● **Given information**:
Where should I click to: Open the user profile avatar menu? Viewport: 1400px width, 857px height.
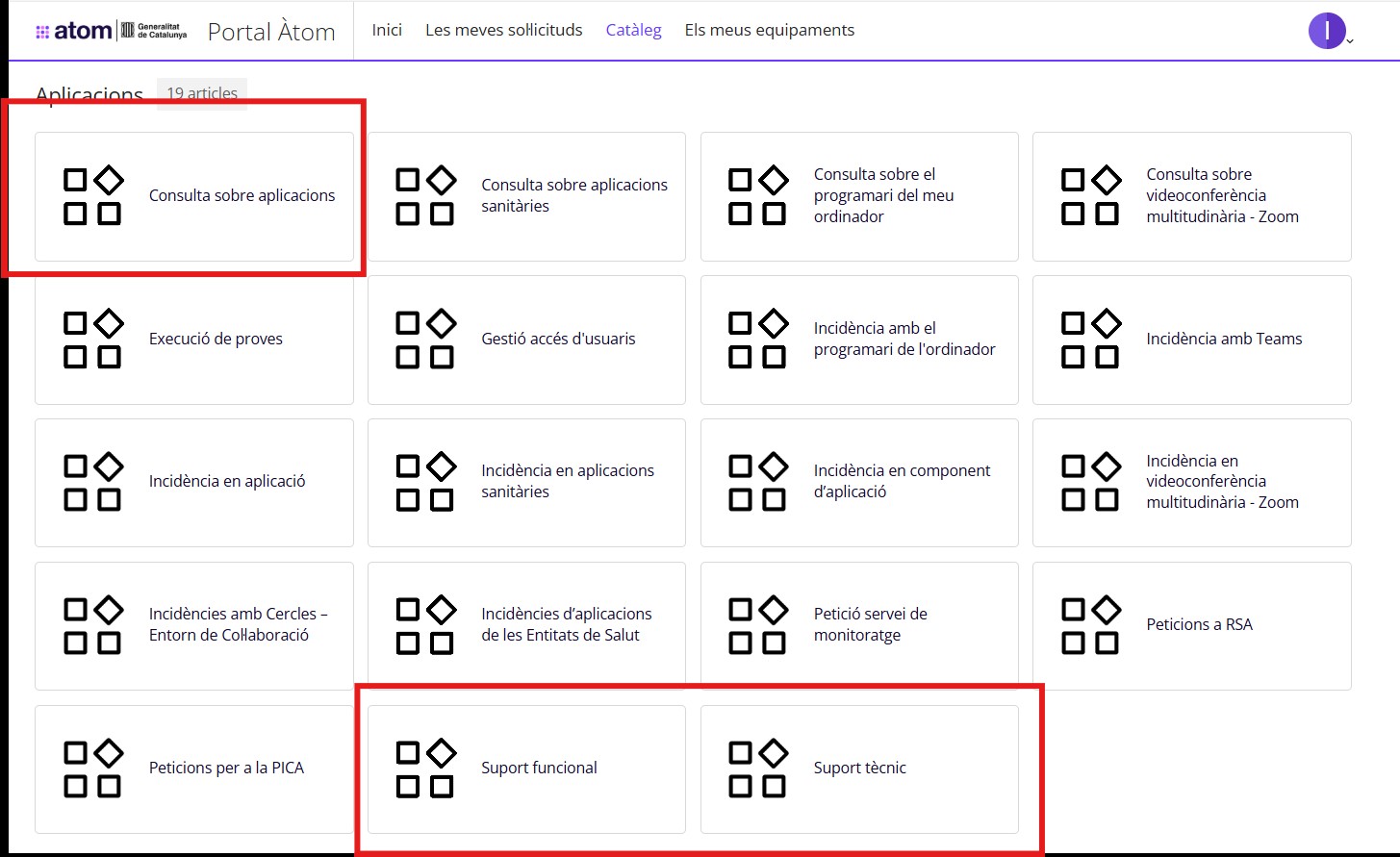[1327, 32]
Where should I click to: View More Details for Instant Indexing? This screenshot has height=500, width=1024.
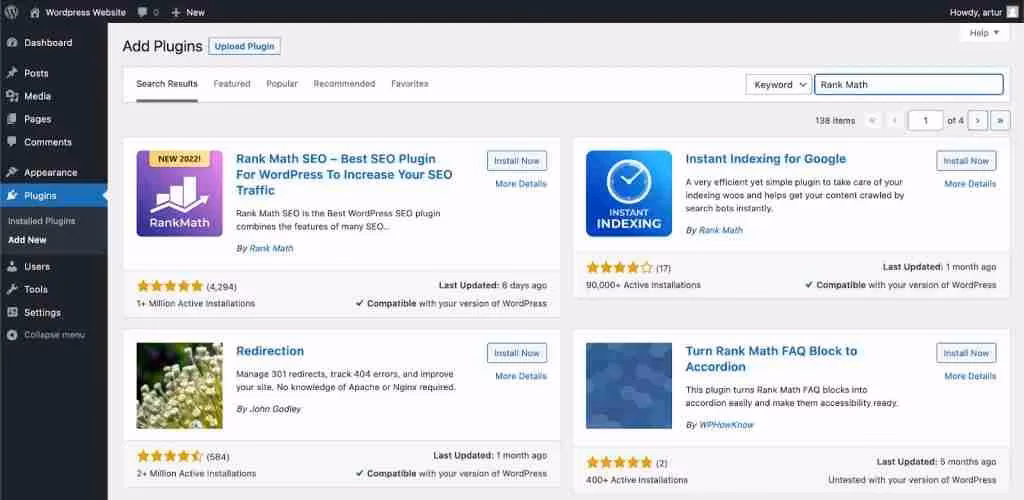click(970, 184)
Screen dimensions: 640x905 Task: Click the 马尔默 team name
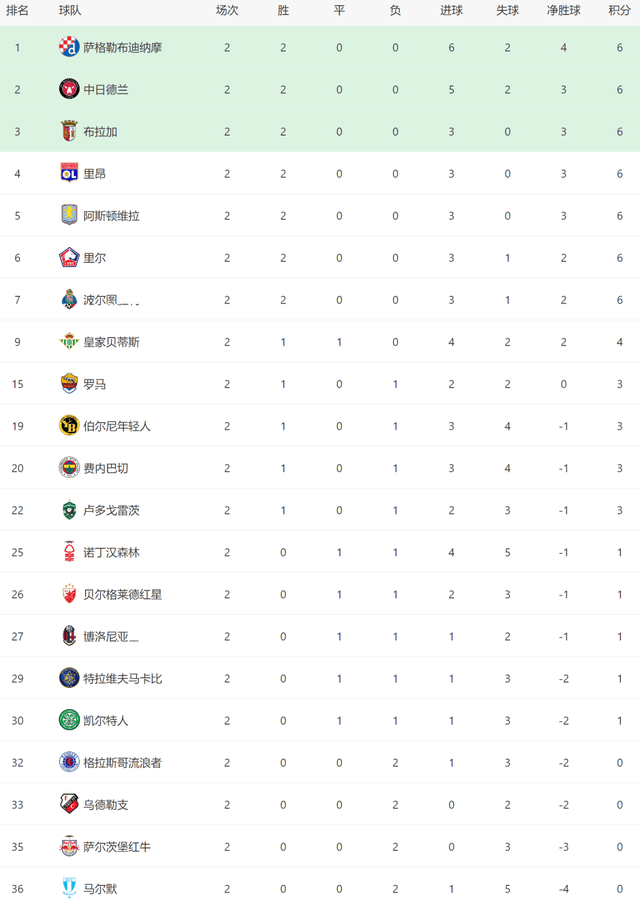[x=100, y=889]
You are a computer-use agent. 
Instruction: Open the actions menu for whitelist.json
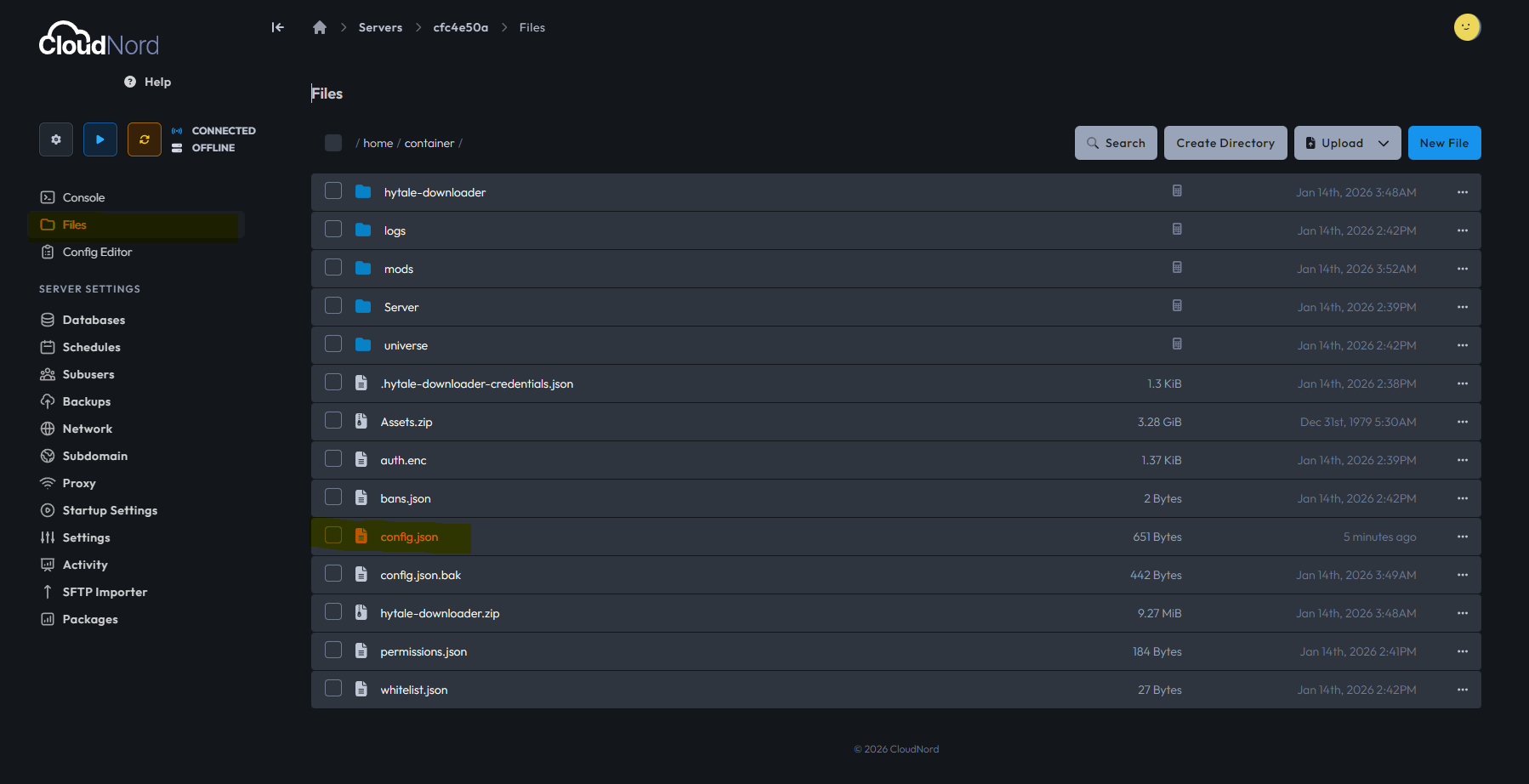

● **Task instructions**: Write each line exactly as it appears, from the line that holds "Where should I click to: View" through the closing line of the data above, and leave every picture out.

● **Your solution**:
Where should I click to: View More Details for Instant Indexing? This screenshot has height=500, width=1024.
click(970, 184)
Screen dimensions: 640x905 Task: Click the 马尔默 team name
[x=100, y=889]
You are a computer-use agent. 
Instruction: Open the actions menu for whitelist.json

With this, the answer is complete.